Let’s face it: few movies hold up well over time with the exception of children’s movies. Why? Because children’s movies are for children, not adults, and young children don’t give a hoot about special effects or yesterday’s fashions.

Instead, they prefer a good story, a funny looking character and a little slapstick. Proof: the two six-year-old boys I took to see this movie were laughing out loud at the scene of E.T. helping himself to the contents of the family refrigerator but were unimpressed with E.T.’s high tech spaceship.

Another added adult burden is our level of expectation after listening to the PR machine for the studio advertise the addition of previously deleted scenes and the use of special effects enhancements in this 20th Anniversary Edition.

Yes, previously deleted scenes are there and so are the special effects enhancements. But, most of what has been added is subtle and, according to Speilberg, was deliberately subtle.

He didn’t want to change the movie; he simply wanted to make it fresh and alive. For example, early in the original movie when E.T. is running away from his pursuer in the woods he looked like a stiff doll being pulled on a stick.

In the new release the three-foot E.T. with a duck like waddle runs more naturally and there’s a wind wafting through the forest trees.

Other subtle changes in the movie include the replacement of the policeman’s guns with walkie-talkies and, during Elliot’s first bicycle flight with E.T., the cape of his Halloween costume moves with the wind, whereas in the original it was stationary.
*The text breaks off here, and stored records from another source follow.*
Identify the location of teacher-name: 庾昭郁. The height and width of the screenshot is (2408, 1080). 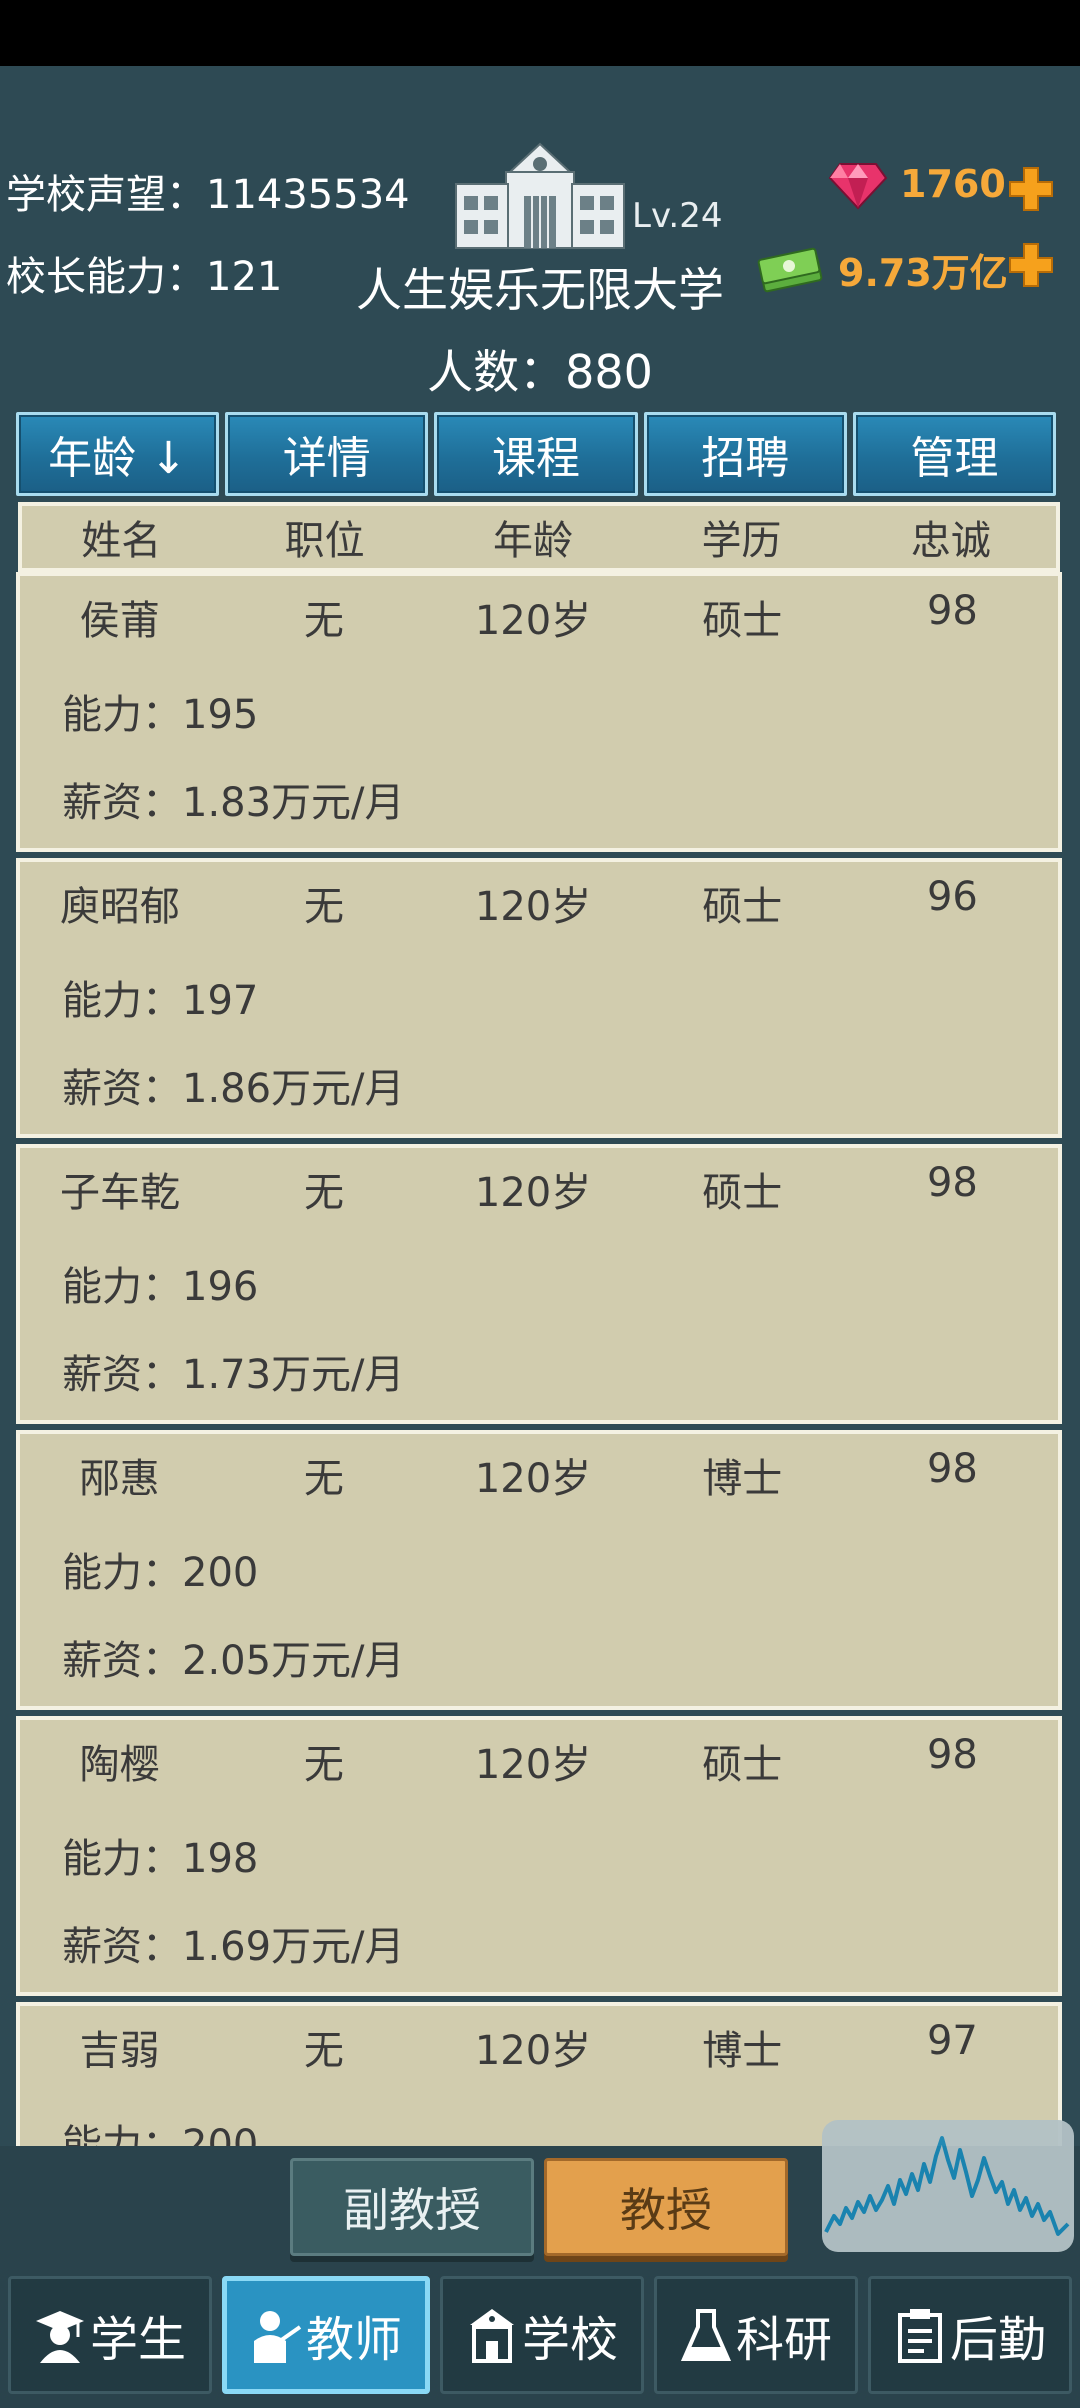
(120, 907).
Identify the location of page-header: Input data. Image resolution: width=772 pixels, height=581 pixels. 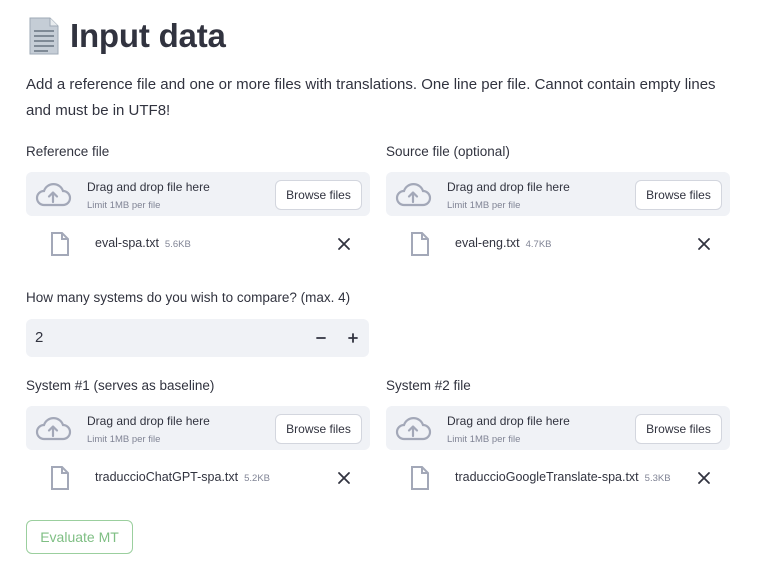
(126, 36).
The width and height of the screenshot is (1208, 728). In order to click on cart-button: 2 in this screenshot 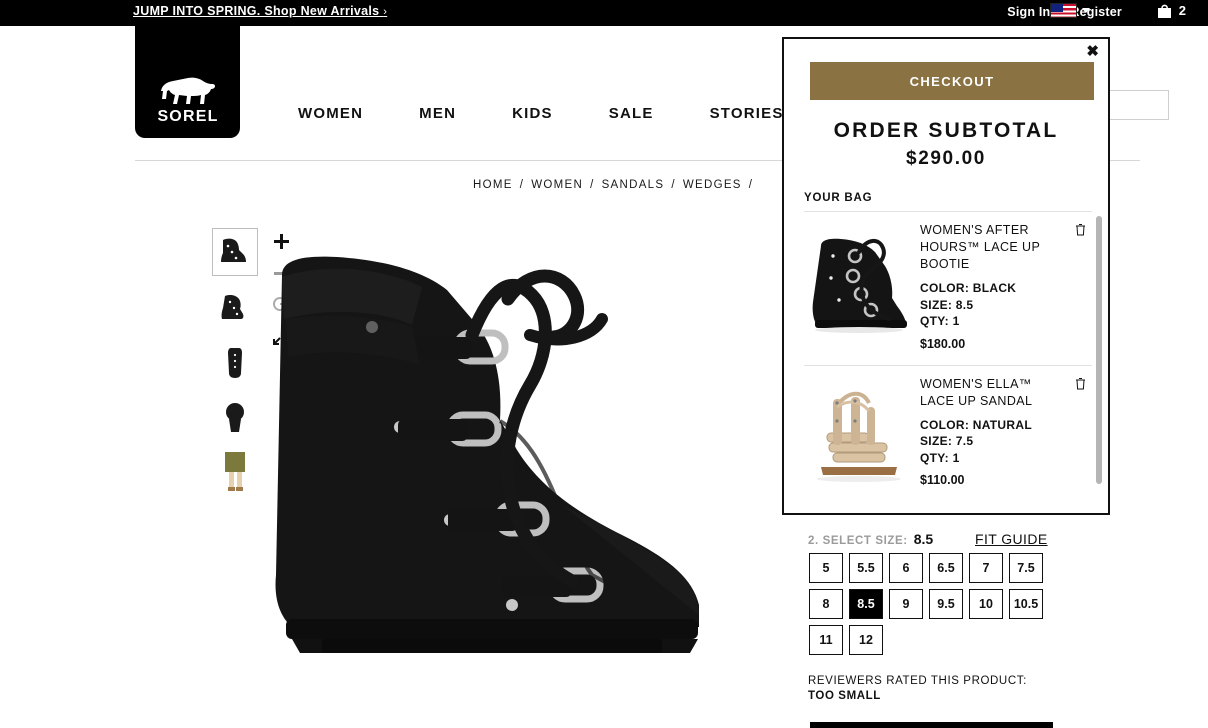, I will do `click(1171, 10)`.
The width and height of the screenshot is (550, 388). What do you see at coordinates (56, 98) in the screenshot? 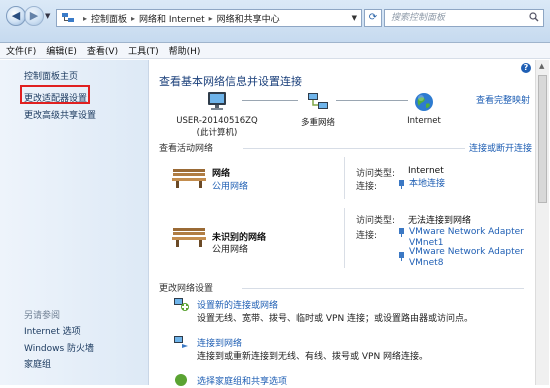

Three additions that were not in the original film include the bathtub scene when E.T. decides to go for a dip, a scene where E.T. exposes and displays his very elongated neck to Elliot and the the one in which Mary, (Elliot’s mother, played by Dee Wallace Stone) searches for Elliot on Halloween night.

Unless you’re really paying attention you’ll probably not notice the changes and enhancements, and that’s fine.

But you may be surprised to learn that two of the child players in E.T. have gone on to respectable stars as adults.

Drew Barrymore recently starred in Riding in Cars with Boys and Charlie’s Angels; before that she starred in The Wedding Singer, Scream and Batman Forever.

Also, Henry Thomas will soon be seen in Martin Scorsese’s Gangs of New York. He previously starred in All the Pretty Horses and Legends of the Fall. 

One disappointment I had with this revised edition of E.T. is the PG rating. There is some off-color language in the movie that easily could have been edited out and the film rated G.

It seems that Spielberg was concerned more about policemen carrying guns in E.T. than he was about bad language. Kids are less likely to pick up a gun after seeing a policeman in a movie carrying a gun. But they are very likely to pick up colorful language faster than a speeding bullet. At least these slips of the tongue are infrequent during the movie.

Transcending the minor shortcomings of the 20th anniversary edition of E.T. is the endearing story about a lonely young boy and his special friendship with his wise and caring visitor from another planet who wants desperately to go home.

And, as I watched the reactions of my own two little visitors to this film with their wide eyes glued to the screen, I knew E.T. still carries the magic to capture the attention and imagination of children in 2002.

Pecan Grove resident Mark Moorehead writes regularly for Wrangler News.